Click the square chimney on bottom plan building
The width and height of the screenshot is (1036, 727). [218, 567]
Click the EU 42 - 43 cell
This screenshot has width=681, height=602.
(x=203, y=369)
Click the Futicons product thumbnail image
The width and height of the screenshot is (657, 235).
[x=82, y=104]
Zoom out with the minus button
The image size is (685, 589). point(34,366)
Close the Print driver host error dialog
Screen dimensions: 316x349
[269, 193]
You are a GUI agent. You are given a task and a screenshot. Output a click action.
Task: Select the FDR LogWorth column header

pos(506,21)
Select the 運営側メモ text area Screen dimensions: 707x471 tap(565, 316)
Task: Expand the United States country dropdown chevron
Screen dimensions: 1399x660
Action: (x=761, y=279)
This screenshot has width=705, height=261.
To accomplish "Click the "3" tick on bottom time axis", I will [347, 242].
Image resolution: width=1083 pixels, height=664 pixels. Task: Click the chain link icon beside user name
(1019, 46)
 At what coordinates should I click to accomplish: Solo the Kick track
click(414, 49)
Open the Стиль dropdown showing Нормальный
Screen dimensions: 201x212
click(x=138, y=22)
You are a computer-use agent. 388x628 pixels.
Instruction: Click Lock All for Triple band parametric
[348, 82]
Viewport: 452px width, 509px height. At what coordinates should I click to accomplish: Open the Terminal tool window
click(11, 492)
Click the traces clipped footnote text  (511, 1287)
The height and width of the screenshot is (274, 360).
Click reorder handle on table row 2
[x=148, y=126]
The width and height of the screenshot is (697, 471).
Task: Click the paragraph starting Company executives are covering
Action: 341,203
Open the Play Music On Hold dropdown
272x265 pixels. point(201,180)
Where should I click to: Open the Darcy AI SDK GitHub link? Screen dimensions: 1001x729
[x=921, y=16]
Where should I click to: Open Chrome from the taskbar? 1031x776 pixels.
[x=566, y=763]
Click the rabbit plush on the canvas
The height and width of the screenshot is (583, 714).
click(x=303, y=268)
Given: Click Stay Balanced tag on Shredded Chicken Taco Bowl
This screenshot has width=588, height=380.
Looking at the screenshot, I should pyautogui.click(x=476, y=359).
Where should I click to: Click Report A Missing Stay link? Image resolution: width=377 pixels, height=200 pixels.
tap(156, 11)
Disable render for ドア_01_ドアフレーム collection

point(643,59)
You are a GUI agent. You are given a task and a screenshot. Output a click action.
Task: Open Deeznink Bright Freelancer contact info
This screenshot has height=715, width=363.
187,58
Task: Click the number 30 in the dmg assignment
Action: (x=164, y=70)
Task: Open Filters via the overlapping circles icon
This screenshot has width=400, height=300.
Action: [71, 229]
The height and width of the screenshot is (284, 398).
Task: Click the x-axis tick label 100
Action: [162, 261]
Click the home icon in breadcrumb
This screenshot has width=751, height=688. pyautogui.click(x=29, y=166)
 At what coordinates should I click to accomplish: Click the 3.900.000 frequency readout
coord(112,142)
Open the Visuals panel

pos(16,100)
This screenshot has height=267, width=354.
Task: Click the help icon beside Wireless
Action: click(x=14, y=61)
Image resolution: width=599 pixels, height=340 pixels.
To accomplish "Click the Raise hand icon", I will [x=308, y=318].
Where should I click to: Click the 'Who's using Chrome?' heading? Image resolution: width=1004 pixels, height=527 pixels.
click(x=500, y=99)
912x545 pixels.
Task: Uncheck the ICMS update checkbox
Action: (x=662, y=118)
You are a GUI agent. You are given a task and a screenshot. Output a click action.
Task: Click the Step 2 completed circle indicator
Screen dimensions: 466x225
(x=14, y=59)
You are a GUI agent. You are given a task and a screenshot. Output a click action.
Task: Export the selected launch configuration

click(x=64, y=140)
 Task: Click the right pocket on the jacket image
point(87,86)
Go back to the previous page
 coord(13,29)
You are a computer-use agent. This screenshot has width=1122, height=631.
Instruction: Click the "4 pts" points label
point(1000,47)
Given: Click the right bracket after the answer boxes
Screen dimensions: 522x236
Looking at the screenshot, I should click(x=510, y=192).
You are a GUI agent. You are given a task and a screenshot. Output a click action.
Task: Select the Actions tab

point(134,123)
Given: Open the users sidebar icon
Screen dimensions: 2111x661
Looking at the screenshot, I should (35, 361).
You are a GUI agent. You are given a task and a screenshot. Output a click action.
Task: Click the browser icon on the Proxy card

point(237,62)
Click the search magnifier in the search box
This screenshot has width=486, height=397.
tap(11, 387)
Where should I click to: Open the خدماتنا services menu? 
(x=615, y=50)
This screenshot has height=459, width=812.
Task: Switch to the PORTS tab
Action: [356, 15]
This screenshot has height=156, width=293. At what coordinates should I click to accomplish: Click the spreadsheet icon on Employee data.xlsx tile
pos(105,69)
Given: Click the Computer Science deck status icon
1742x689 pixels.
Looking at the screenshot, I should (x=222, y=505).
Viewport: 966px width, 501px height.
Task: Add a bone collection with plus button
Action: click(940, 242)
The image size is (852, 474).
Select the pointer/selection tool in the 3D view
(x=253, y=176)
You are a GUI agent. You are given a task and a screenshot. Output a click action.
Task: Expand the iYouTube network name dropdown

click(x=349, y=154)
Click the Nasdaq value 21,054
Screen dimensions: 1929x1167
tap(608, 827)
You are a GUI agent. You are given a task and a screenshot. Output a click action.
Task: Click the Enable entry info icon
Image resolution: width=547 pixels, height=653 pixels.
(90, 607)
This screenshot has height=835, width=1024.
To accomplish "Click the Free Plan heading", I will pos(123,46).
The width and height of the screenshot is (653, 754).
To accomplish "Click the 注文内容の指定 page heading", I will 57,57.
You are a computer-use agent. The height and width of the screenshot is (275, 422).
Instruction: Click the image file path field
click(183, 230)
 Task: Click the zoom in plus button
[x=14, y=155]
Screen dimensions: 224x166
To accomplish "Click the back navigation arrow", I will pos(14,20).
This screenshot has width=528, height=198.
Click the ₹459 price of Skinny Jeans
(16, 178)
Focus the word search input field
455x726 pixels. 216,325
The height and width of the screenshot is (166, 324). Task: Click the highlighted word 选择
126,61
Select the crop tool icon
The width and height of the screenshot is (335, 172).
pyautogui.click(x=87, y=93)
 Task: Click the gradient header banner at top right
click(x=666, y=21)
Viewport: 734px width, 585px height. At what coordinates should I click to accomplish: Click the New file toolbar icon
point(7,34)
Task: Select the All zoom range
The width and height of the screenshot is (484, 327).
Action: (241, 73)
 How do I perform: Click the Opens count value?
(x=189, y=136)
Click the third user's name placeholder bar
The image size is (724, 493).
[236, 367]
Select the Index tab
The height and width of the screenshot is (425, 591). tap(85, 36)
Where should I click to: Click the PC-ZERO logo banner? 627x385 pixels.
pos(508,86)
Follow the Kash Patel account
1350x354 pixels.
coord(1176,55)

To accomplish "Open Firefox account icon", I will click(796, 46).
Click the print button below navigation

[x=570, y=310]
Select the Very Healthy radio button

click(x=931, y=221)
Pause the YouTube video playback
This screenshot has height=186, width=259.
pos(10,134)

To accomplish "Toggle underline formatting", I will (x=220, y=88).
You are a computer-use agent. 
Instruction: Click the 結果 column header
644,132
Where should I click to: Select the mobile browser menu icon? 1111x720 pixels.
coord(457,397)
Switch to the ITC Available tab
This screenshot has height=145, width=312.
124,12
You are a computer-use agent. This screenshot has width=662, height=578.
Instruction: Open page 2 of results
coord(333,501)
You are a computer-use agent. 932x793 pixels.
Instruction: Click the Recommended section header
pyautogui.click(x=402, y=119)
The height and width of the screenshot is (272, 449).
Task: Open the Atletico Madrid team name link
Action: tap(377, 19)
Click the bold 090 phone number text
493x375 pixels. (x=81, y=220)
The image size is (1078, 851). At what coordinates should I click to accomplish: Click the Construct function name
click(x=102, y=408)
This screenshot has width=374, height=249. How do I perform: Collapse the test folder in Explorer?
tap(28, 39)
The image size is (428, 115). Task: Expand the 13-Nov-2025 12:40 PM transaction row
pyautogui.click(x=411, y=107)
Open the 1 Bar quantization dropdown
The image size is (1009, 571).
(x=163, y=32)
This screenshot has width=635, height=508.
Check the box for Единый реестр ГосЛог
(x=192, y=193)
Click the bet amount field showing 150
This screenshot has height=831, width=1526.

--------

*Task goal*. Every line from the one that contains "Instruction: Click the Recommended" down to and including the last line of the records above must be set down exactly, with nothing else.

*Written answer*.
Instruction: Click the Recommended section header
pyautogui.click(x=402, y=119)
The height and width of the screenshot is (272, 449).
Task: Open the Atletico Madrid team name link
Action: tap(377, 19)
Click the bold 090 phone number text
493x375 pixels. (x=81, y=220)
The image size is (1078, 851). At what coordinates should I click to accomplish: Click the Construct function name
click(x=102, y=408)
This screenshot has width=374, height=249. How do I perform: Collapse the test folder in Explorer?
tap(28, 39)
The image size is (428, 115). Task: Expand the 13-Nov-2025 12:40 PM transaction row
pyautogui.click(x=411, y=107)
Open the 1 Bar quantization dropdown
The image size is (1009, 571).
(x=163, y=32)
This screenshot has width=635, height=508.
Check the box for Единый реестр ГосЛог
(x=192, y=193)
Click the bet amount field showing 150
This screenshot has height=831, width=1526.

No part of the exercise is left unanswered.